Fort Wayne Civic Theater's Les Misérables: Misdirected, but Rife With Talent

Coming on the heels of a recent film adaptation and a forthcoming return to Broadway, it’s no surprise that Fort Wayne’s Civic Theater would add Les Misérables to its summer slate. The Civic can’t be blamed for catching Les Miz fever— there’s a reason that this operatic nineteenth-century tale of spirituality, suffering, and the redemptive power of love has achieved such timelessness. Though the Civic’s production suffers at the hands of serious logistical setbacks, the show veritably brims with such gifted actors that even poor direction can’t hold it back.

The strength of this iteration of Les Misérables lies entirely in the prodigious talent of its cast, particularly the female leads. Emily Susanne Franklin is breathtaking as doomed prostitute Fantine, and Bridget Pearson’s poignant work as pining street-rat Eponine is all the more heartbreaking when juxtaposed against the exquisite trilling of her romantic rival, Lindsay Hoops’ Cosette. However, the work of the women in no way devalues that of the men — Todd Frymier effortlessly carries the weight of the production on his shoulders in a stellar performance as escaped convict Jean Valjean, and his resounding voice at times harkens back to that of Colm Wilkinson, who originated the role. In a part with similar weight, Stuart Hepler delivers a fine reinterpretation of authoritarian police inspector Javert, steering away from the pure malevolence that actors in this role so often embody to imbue him instead with unusual moral gray areas. Jimmy Mitchell is tenderhearted and vocally commanding as lovelorn revolutionary Marius, and Spencer Perkins turns in a delightfully extravagant show-stealing performance as Grantaire, the barricade’s resident cynical drunkard. Though Jake Wilhelm and Wyatt Chesebrough are weak links as a bafflingly out-of-character Enjolras and a woefully out-of-tune Gavroche, the cast is by far this production’s biggest asset — even the nameless revolutionaries, vagabonds, and prostitutes can more than hold their own against the leads.

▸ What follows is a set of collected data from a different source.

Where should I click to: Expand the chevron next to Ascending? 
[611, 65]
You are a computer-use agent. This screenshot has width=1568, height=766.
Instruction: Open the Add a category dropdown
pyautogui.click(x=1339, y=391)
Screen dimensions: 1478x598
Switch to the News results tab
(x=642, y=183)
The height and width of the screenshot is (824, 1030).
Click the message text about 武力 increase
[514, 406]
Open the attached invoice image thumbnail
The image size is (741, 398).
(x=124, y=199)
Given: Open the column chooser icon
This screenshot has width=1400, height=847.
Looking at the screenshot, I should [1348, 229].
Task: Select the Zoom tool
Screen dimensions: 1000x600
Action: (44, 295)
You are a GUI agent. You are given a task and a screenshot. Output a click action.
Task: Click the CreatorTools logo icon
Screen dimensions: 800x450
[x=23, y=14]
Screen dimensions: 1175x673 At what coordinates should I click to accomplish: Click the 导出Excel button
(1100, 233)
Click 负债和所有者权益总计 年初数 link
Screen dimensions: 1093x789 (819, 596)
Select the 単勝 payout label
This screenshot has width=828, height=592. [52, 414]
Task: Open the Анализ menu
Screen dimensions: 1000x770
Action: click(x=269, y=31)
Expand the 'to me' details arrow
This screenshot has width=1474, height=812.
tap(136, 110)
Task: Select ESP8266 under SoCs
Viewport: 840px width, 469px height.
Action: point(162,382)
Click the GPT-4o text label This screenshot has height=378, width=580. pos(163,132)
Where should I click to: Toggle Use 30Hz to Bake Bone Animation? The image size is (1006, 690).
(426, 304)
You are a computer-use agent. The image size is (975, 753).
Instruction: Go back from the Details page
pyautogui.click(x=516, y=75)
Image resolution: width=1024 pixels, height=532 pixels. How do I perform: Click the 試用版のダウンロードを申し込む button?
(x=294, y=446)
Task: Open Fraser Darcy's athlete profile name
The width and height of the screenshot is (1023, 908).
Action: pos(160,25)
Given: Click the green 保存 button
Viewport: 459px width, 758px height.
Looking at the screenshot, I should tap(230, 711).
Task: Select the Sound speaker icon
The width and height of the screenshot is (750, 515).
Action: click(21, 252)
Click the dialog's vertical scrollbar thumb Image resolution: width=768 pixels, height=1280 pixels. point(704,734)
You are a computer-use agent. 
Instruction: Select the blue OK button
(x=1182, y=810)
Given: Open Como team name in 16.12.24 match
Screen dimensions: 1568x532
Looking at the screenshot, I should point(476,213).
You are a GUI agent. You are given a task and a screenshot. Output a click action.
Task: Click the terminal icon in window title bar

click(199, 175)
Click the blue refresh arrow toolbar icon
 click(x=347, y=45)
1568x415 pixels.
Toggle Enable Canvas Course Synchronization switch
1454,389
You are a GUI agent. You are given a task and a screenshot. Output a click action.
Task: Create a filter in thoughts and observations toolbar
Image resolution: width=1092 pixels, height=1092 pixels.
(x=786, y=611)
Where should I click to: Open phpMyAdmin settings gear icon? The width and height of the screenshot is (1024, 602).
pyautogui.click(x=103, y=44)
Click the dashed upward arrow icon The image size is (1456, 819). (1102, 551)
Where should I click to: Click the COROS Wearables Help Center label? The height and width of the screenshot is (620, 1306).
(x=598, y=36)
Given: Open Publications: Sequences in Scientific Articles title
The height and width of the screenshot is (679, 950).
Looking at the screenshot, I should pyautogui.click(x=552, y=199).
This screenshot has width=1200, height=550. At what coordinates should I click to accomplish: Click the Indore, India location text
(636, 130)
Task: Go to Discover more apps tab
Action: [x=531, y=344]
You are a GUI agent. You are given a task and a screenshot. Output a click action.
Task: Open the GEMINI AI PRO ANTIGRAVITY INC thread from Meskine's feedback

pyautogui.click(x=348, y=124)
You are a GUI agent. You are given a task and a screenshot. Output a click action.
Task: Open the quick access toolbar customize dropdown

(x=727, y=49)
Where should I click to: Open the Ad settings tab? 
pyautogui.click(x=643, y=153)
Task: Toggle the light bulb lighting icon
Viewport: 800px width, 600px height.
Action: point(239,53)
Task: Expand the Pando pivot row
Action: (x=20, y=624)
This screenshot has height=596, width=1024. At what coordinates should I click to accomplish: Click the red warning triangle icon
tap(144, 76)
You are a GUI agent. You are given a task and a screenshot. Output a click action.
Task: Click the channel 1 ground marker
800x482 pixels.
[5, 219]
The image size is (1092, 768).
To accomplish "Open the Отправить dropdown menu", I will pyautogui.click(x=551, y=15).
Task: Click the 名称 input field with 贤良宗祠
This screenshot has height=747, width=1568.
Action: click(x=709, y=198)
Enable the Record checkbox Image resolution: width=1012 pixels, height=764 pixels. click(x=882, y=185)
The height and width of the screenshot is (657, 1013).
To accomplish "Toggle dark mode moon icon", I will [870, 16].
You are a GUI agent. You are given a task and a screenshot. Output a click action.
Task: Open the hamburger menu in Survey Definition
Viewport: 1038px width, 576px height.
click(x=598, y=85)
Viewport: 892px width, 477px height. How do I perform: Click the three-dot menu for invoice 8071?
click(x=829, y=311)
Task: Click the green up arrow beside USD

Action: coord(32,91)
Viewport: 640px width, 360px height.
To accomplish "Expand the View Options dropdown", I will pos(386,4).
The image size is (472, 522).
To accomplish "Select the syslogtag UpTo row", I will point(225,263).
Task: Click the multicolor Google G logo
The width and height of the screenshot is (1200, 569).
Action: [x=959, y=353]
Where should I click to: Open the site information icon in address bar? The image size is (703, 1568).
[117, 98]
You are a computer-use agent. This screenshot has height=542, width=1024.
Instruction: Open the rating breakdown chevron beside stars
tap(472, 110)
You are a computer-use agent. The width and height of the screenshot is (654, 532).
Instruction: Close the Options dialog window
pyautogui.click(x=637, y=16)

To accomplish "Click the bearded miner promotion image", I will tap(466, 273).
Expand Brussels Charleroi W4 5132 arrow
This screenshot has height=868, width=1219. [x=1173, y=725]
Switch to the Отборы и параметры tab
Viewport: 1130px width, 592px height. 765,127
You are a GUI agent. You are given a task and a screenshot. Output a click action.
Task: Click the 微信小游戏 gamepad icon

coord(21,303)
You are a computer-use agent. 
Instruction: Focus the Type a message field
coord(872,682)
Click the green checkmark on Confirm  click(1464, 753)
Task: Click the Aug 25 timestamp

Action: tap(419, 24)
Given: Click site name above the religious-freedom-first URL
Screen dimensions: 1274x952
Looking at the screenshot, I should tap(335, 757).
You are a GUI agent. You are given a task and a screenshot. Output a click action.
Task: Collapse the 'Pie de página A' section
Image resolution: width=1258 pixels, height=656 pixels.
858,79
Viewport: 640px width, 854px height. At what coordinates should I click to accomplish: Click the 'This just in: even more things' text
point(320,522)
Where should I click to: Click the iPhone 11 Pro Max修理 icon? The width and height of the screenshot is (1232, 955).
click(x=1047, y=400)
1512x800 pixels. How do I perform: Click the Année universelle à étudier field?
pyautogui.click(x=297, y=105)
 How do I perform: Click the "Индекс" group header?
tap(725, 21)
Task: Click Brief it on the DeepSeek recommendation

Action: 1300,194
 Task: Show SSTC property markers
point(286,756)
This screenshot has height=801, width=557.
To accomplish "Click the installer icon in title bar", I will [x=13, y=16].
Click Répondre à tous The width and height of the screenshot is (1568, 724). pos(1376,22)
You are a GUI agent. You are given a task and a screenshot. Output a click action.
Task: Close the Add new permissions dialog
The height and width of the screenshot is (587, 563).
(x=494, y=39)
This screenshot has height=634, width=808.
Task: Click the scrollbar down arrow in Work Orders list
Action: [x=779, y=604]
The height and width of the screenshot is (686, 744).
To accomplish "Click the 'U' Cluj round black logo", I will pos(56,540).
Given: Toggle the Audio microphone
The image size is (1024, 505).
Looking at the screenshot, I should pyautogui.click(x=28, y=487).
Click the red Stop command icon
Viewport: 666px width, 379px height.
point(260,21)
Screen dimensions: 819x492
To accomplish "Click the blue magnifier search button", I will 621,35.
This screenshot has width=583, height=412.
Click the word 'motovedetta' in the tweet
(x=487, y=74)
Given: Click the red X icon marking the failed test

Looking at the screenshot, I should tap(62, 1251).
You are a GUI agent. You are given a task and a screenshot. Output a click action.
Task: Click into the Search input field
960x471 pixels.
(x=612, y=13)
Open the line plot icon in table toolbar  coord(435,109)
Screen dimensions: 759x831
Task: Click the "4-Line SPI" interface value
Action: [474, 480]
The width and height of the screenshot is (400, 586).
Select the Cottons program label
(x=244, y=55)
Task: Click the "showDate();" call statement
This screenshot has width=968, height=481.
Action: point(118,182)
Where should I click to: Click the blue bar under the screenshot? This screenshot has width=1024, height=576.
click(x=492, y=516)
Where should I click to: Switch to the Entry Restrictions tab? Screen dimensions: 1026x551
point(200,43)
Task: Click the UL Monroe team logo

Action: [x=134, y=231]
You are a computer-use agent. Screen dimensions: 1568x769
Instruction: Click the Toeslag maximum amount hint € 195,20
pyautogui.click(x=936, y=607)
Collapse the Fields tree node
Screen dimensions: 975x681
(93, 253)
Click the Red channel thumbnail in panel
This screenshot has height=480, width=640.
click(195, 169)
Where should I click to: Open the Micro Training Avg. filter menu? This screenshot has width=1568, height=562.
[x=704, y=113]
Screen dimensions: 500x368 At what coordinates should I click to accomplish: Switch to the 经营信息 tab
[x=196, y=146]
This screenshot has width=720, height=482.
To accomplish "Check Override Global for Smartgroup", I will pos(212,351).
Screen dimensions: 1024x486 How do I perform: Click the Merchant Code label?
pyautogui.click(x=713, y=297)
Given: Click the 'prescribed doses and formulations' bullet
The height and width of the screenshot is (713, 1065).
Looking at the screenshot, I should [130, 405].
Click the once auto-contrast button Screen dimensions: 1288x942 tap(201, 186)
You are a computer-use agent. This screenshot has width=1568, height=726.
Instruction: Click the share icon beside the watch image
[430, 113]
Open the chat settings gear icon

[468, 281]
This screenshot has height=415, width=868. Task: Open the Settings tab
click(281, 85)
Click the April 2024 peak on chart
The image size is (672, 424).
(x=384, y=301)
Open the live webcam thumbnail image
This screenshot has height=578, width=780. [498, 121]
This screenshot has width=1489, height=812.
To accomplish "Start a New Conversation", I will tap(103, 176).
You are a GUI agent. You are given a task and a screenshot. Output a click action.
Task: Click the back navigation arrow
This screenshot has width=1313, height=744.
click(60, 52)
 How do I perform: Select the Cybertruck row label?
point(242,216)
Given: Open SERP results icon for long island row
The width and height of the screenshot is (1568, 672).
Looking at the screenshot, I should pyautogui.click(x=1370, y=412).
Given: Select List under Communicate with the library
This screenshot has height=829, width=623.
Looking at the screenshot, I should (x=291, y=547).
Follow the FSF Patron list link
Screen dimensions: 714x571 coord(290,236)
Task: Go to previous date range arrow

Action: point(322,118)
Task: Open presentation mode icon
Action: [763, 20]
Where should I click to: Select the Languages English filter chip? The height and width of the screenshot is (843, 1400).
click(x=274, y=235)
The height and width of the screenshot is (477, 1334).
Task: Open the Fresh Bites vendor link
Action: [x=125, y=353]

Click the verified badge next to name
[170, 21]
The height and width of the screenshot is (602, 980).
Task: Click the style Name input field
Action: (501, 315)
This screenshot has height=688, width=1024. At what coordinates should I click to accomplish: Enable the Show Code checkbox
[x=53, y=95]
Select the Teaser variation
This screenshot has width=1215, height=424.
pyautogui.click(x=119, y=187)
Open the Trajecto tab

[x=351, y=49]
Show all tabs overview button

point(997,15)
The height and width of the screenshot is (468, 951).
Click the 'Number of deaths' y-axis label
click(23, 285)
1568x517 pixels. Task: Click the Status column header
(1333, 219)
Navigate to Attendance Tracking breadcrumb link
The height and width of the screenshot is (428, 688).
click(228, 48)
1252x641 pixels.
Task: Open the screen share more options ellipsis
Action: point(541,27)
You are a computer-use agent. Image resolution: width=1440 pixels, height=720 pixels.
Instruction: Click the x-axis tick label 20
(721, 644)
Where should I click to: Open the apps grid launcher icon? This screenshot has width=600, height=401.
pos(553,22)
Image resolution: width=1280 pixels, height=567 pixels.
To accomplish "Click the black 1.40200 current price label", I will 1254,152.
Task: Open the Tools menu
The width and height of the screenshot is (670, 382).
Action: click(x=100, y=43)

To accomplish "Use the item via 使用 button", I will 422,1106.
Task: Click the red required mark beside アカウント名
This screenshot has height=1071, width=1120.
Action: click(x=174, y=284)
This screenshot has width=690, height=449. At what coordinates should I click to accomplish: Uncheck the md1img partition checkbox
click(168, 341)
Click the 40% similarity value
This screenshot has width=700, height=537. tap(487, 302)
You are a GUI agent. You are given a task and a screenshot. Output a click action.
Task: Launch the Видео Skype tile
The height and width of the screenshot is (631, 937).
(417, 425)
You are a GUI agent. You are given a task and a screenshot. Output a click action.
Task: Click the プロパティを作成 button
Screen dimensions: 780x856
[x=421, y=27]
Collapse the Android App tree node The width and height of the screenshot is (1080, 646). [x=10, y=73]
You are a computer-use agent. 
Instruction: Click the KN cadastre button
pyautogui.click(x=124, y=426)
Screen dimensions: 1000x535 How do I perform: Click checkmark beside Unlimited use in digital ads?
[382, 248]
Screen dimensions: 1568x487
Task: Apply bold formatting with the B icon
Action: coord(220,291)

Perhaps the production’s biggest shortcoming is the very same shortcoming that plagued Tom Hooper’s recent lackluster film adaptation: the omission of the narrative groundwork with the expectation that the emotional pay-off could still be reaped. One such incident relates to the director’s decision to axe the pivotal moment in which Javert first remarks Valjean’s extraordinary feats of physical strength; because of this omission, there exists no frame of reference for Javert’s later ousting of Valjean from his false identity by virtue of witnessing him lift a fallen cart from a pinned villager. Not only do such decisions leave theatergoers emotionally bereft, but they also leave theatergoers chattering in the atrium about their confusion. Although these omissions likely stemmed from a well-intentioned desire to trim the fat of a show often criticized as bloated, they were haphazardly done, almost as if director Gregory Stieber had closed his eyes before carving through the show with an indiscriminate scythe.

Stieber also relies too heavily on the songs to carry the narrative, and because the score can’t bear that immense weight, further confusion results. What’s more, many songs are so tightly stacked that their proximity to one another only serves to devalue their beauty. However, that beauty isn’t diminished by much — conductor Eunice Wadewitz coaxes out all of the orchestration’s nuanced tenderness and subtlety.  

Disjointed, uneven, and narratively alienating to Les Miz virgins though it may be, it’s hard to begrudge this production too much. Its vocals are so refined, its orchestration so beautiful, and its cast so tremendously gifted that the combination seems to punch a hole through the ozone of misguided direction. Though the production’s shortcomings certainly conspire against its leads, it’s a testament to their dazzling talent that not even those shortcomings can keep them down.